Adapted from a popular short story, and set in Paris in the Fifties, it's a tale about an M. Dusoleil, the office nerd, who discovers he can walk through walls (for no reason at all). He becomes a celebrity, a sort of Robin Hood, nicknamed M. Passepartout. He's in love with une femme who's married to un ogre, and the vicissitudes of the plot finally bring them together for a moment.
From its vocalese opening ("La-da-da-da"), this is a charming show, not least because it dares to be so modest. Its English libretto is clever (adapted from the French). The unwanted husband is Paris' prosecutor, but he runs with a bad crowd. He sings: "I wouldn't want to call them henchman. They're a bunch of honest Frenchman."
When our hero first assumes his powers, he sees a quack doctor for help, and we get this exchange: "You're surprised to see a patient walk through a wall." "No - the surprise is seeing a patient at all."

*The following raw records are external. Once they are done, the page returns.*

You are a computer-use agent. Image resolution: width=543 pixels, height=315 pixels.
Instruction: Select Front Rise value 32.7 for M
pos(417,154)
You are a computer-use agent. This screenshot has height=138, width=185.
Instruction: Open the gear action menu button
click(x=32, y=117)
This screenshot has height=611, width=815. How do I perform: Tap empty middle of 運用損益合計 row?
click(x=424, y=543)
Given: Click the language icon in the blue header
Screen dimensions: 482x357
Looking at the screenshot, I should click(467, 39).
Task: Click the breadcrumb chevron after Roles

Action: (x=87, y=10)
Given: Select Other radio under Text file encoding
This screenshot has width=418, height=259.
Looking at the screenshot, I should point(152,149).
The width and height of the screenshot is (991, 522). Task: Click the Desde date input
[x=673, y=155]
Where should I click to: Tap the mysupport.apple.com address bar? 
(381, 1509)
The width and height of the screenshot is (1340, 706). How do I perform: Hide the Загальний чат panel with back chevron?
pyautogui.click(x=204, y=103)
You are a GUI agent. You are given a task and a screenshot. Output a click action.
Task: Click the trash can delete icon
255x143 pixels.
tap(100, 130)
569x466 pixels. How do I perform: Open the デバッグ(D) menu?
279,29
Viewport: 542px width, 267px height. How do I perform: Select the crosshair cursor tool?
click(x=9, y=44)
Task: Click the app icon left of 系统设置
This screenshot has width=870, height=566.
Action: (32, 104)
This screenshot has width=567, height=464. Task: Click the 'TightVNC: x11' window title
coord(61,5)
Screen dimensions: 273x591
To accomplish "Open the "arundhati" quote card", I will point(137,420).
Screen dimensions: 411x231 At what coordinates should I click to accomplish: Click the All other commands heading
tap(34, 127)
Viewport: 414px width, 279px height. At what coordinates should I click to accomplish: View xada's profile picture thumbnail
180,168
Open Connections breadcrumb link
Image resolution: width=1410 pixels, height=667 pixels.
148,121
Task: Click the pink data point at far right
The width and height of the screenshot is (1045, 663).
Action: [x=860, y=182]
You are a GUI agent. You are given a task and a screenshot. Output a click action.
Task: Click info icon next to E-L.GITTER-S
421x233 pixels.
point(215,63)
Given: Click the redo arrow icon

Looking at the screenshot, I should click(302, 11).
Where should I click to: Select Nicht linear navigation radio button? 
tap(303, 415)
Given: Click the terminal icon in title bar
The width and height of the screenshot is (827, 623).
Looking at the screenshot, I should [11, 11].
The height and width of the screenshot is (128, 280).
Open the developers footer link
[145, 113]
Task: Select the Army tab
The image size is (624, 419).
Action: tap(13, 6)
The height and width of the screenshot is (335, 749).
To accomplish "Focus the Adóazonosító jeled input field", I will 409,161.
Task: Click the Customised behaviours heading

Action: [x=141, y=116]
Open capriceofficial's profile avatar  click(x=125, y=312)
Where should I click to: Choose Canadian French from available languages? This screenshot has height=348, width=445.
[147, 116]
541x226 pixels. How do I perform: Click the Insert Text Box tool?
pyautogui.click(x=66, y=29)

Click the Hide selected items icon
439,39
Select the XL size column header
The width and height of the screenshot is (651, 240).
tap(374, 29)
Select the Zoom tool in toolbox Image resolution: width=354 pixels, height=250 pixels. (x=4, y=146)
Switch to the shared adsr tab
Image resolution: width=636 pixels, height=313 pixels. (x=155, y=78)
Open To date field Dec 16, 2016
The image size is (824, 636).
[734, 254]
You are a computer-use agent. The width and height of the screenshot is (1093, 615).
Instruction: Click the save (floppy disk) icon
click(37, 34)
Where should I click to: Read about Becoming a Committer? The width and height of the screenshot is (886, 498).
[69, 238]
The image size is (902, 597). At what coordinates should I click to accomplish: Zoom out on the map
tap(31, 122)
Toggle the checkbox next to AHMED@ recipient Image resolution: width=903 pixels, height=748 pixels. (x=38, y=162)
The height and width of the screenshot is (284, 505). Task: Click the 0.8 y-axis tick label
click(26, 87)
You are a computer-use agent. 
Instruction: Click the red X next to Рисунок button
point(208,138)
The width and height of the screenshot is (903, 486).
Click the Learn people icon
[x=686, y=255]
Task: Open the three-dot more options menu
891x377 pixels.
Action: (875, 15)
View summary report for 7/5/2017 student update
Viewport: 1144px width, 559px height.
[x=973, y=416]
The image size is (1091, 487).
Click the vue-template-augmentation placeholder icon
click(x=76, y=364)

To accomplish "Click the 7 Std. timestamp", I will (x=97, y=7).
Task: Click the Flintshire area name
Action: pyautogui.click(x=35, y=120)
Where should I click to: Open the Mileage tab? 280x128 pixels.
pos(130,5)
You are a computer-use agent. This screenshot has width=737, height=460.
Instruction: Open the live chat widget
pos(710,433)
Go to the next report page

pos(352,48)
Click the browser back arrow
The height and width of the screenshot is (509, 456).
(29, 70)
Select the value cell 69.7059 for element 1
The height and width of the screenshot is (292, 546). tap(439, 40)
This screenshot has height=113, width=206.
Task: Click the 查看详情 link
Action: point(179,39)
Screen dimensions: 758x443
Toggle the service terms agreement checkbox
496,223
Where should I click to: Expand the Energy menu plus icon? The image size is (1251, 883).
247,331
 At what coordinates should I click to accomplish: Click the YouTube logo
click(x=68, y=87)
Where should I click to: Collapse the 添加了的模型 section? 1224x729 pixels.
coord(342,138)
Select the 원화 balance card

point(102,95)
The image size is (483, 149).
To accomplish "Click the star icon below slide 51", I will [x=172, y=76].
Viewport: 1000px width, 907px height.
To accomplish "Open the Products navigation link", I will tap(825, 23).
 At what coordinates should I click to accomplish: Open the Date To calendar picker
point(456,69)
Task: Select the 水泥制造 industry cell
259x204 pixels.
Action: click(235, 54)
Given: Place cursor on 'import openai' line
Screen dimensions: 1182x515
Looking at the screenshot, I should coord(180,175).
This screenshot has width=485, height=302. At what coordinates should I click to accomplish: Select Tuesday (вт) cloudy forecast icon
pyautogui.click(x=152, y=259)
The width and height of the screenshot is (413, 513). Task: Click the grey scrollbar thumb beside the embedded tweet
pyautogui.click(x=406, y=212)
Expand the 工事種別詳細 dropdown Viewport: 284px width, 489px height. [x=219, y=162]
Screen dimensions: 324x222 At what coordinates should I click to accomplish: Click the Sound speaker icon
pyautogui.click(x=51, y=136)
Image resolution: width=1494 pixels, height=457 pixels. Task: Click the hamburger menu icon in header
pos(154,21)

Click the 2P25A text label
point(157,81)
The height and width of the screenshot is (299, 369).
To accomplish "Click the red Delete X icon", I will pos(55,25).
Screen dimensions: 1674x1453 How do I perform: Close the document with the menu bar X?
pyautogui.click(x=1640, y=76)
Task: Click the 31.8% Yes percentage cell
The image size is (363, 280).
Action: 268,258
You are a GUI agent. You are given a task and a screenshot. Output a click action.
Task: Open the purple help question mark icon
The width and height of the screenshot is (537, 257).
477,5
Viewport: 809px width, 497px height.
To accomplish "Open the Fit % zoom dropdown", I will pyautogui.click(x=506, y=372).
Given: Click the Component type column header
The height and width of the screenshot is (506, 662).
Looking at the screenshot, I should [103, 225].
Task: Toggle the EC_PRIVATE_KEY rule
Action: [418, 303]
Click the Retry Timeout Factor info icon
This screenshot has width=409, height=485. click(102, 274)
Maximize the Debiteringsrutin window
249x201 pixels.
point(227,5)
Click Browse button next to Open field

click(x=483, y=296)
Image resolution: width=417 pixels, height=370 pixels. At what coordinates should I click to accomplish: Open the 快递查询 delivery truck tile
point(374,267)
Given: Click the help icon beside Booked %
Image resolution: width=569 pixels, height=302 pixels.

LeGrand's music is appealing, with the sparkle of a Parisian cabaret. But it's a limited musical form, and Legrand's orchestrations fail to produce the range of moods a play needs. They have a sameness that flattens the story. The problem is found as well in the leading man, Malcolm Gets. As actor and singer, he's subtle and undeniably appealing, with a fine, disciplined voice. But in his transformation from Dusoliel to Passepartout, as he gains confidence and makes a folk hero of himself (his downfall stems from a sort of hubris), his voice reflects nothing of his personal development.
Happily, the show's musical personality is expanded in a climactic trial scene, when the defense party breaks into an unexpected can-can. And this is soon followed by the play's most intimate moment, a bedroom love scene. Melissa Errico is elegant as la jeune femme. And Christopher Fitzgerald excels in a supporting role as a news vendor who becomes (for no reason) Passepartout's defense attorney -- he's animated and whimsical. When it was produced in Paris (with the title, "Le Passe-Muraille"), Amour won the Prix Moliere for Best Musical. I suspect that, with its post-war setting (the war echoes in the plot), it had social overtones that we miss. On Broadway it was merely a delightful novelty; and that's enough. It expanded Broadway's formalistic range, for which we're grateful.